Some concern expressed about Hornby Island condo proposal
After being in the works for nearly two years, the Islands Trust — Hornby Island Local Trust Committee approved a rezoning bylaw last week for a 15-unit condominium to proceed on the Island to the development permit phase.
Trustee Tony Law said the proposal was first presented to the Islands Trust in 2009, and an open house was held in August of that year.
"We didn't receive any opposition ... we conserved the application for a number of months to negotiate with the applicant," he noted about the unit on 1.4 acres of commercial waterfront property.
Last August, the committee held a public hearing where he added they received oral and written submissions, with two people outright opposing the bylaw, as well as a petition with 110 signatures supporting the proposal.
"We took a year to address a handful of issues and made adjustments to the bylaw to strengthen the conditions with covenants to water and parking," he added.
In an e-mail to the Comox Valley Record, resident William Thomas notes some residents who live on a spit of land adjacent to the site raised concerns over the water challenges, as he added a single sulfurous well already runs short of water during the summer months.
As the site currently houses a laundromat, pub and accommodations, Law said water is a major consideration as the island relies on groundwater, and that is why the committee placed a water covenant on the bylaw approval.
Thomas said some residents questioned a professional report that provided the assurance there is adequate water, which was forwarded to the local trust committee, as the engineers reporting on the site were hired by the developers.
"We wanted to spell out the requirements for water — a catchment for storage and stormwater management. The proposal does include significant water storage and it eliminates some uses such as the laundromat," Law noted, adding the committee feels they've done their due diligence.
Law said the condo unit could provide excellent accommodation to support events throughout the year, not just in the summer tourist season.
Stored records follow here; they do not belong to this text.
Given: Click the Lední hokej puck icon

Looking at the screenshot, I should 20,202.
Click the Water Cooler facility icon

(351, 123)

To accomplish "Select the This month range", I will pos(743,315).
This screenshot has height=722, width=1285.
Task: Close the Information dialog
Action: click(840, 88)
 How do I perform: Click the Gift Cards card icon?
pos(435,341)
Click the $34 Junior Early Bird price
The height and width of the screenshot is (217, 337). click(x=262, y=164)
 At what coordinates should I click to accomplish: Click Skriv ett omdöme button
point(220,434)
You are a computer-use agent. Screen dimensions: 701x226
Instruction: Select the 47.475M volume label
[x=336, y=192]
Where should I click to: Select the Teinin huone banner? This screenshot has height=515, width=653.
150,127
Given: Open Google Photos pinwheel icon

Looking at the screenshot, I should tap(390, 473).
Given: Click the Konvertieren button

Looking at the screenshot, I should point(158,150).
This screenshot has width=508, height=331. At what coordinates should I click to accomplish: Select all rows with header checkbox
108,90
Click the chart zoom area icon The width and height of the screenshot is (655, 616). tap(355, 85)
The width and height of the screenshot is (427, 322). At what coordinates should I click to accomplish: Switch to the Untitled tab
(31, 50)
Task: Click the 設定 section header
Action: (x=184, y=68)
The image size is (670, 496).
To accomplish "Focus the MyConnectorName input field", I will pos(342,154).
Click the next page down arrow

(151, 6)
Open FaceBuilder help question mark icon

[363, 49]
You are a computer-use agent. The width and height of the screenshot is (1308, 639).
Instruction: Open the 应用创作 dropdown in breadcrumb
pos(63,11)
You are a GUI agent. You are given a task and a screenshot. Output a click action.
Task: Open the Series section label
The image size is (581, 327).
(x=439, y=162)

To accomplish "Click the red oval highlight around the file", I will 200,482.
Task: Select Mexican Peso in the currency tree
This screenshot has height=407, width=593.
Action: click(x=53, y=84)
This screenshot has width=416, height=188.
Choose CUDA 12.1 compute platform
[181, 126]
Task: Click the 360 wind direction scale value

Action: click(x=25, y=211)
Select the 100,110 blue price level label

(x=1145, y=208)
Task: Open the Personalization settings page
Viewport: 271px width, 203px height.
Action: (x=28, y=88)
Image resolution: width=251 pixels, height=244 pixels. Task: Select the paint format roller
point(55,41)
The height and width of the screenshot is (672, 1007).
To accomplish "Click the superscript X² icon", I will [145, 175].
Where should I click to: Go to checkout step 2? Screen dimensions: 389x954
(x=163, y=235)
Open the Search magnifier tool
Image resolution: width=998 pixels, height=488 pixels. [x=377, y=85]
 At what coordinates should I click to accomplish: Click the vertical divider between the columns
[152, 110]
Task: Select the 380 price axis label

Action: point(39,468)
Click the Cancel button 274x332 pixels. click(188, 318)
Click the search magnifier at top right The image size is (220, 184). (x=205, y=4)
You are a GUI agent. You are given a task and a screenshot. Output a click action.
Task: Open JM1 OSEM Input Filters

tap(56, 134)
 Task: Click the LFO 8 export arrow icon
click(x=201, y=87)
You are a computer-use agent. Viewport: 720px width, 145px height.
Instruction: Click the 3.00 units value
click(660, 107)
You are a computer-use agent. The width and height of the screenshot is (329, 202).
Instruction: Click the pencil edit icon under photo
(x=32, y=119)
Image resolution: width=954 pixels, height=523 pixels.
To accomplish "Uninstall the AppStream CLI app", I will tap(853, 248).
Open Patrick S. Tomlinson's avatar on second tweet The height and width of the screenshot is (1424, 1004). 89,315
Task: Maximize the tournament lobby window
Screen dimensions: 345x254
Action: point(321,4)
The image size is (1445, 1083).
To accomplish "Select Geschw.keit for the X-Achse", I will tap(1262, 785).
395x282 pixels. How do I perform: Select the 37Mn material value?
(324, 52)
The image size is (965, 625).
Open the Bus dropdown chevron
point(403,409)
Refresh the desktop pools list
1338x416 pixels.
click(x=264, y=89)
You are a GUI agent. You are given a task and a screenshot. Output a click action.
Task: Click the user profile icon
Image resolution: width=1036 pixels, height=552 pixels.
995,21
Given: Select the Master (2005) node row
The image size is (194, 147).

"Having accommodations available in the off-season for workshops, concerts and events could support economic development in the off-season," he noted.
"The majority of the issues — water, parking — we've taken a careful look at. That's why we've taken a year to address the issues and the covenants."
Law said he expects the developer to take the winter to work on his application prior to the next phase of applying for the development permit.